• Required tasks
a) According to the mandibular canal text, how many patients took part in the study?
b) Quote the mandibular canal text word for word, starting at "The placement of" and stopping after "till mental foramen.".

Aim: The aim of the study was to evaluate the visibility and location of mandibular canal in the mandibular posteriors using orthopantomography and digitalized volumetric tomography. Material and Methods: Twenty-five patients were included in the study with mandibular posterior edentulous areas, where visibility and location of mandibular canal was assessed using orthopantomography and digitalized volumetric tomography. Both parameters were assessed at the mental foramen, at 1 cm, 2 cm, and 3 cm posterior to mental foramen. Results: The results obtained showed that the mandibular canal was more clearly visible at the mental foramen at 1 cm and 2 cm posterior to the mental foramen using digitalized volumetric tomography, which was statistically significant (P = 0.000). At 3 cm posterior to the mental foramen the visibility of the mandibular canal did not differ among the techniques (P = 0.297). The location of the mandibular canal was obtained in superoinferior dimension in orthopantomography and superoinferior and buccolingual dimension was measured in digitalized volumetric tomography where the mandibular canal was located more inferiorly and lingually in mandible. Conclusion: Digitalized volumetric tomography ( DVT) is advantageous than orthopantomography (OPG) for visibility and location of mandibular canal. The precise location of the mandibular would help in planning for implant placement and other interventions in mandibular posteriors.

Keywords: Digital volumetric tomography, implant, mandibular canal, mental foramen, orthopantomogram


How to cite this article:
Chakraborty R, Panchbhai A, Bhowate RR, Sen S. Comparison Between Conventional Radiography and 3D Volumetric Imaging for Location of Mandibular Canal: In Vivo Study. J Indian Acad Oral Med Radiol 2017;29:267-72

How to cite this URL:
Chakraborty R, Panchbhai A, Bhowate RR, Sen S. Comparison Between Conventional Radiography and 3D Volumetric Imaging for Location of Mandibular Canal: In Vivo Study. J Indian Acad Oral Med Radiol [serial online] 2017 [cited 2019 May 22];29:267-72. Available from: http://www.jiaomr.in/text.asp?2017/29/4/267/225564




   Introduction Top


The placement of dental implants has revolutionized our ability as an oral health practitioner to manage and restore partially or completely edentulous states in patients. The modern era of dental implantology was guided by the pioneering work of Branemark.[1] Despite the remarkable progress made in the field of implant dentistry, the mandibular posterior regions present unique challenging conditions in rehabilitation as compared to other regions of the jaw.[2] The preoperative assessment of dental implant site in the posterior segment of the mandible requires an accurate localization of the mandibular canal.[2] Anatomically, the mandibular canal begins within the mandible at mandibular foramen on the medial surface of the ascending ramus and runs obliquely downward and then horizontally forward in the body till mental foramen.

• Extracted entries
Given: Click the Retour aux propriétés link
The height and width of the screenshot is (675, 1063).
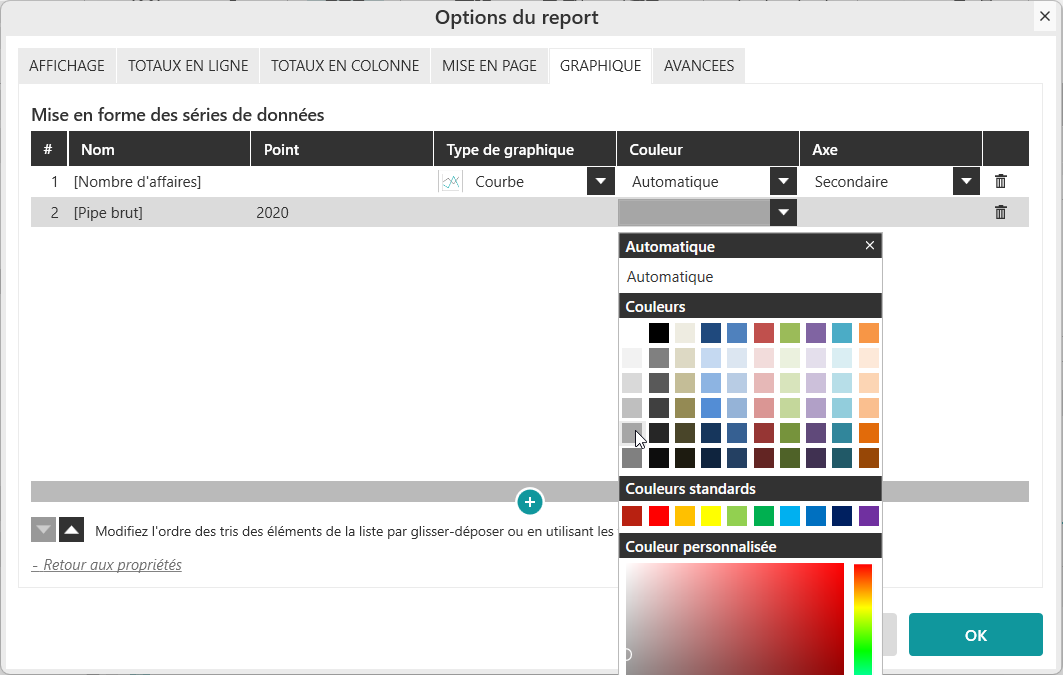Looking at the screenshot, I should [107, 565].
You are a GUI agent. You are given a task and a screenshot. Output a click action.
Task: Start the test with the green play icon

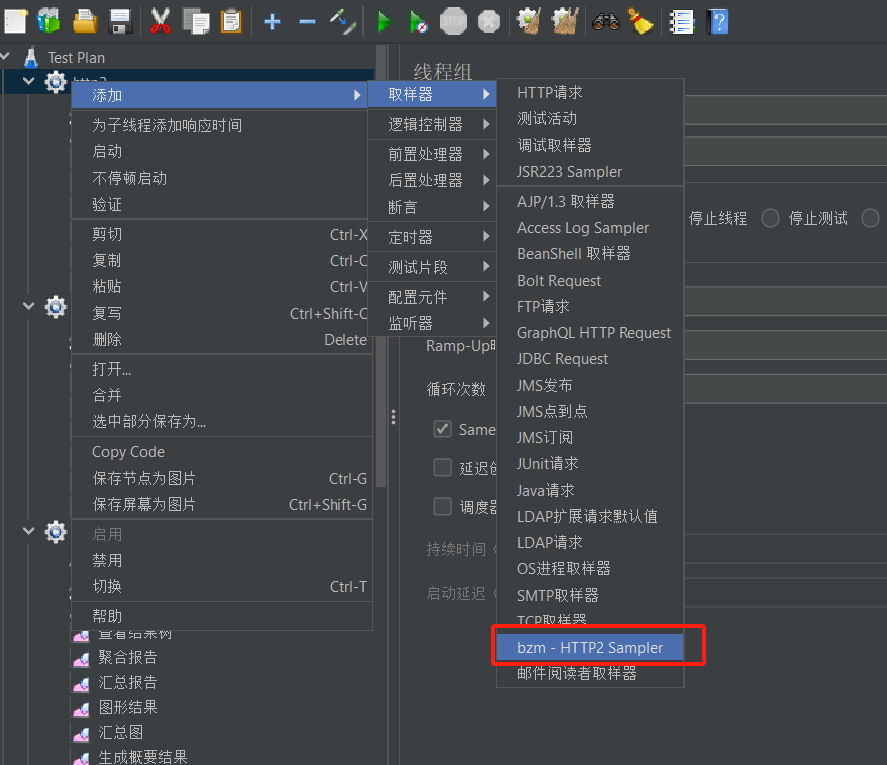tap(385, 22)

• Task solutions
a) Twenty-five patients.

b)
The placement of dental implants has revolutionized our ability as an oral health practitioner to manage and restore partially or completely edentulous states in patients. The modern era of dental implantology was guided by the pioneering work of Branemark.[1] Despite the remarkable progress made in the field of implant dentistry, the mandibular posterior regions present unique challenging conditions in rehabilitation as compared to other regions of the jaw.[2] The preoperative assessment of dental implant site in the posterior segment of the mandible requires an accurate localization of the mandibular canal.[2] Anatomically, the mandibular canal begins within the mandible at mandibular foramen on the medial surface of the ascending ramus and runs obliquely downward and then horizontally forward in the body till mental foramen.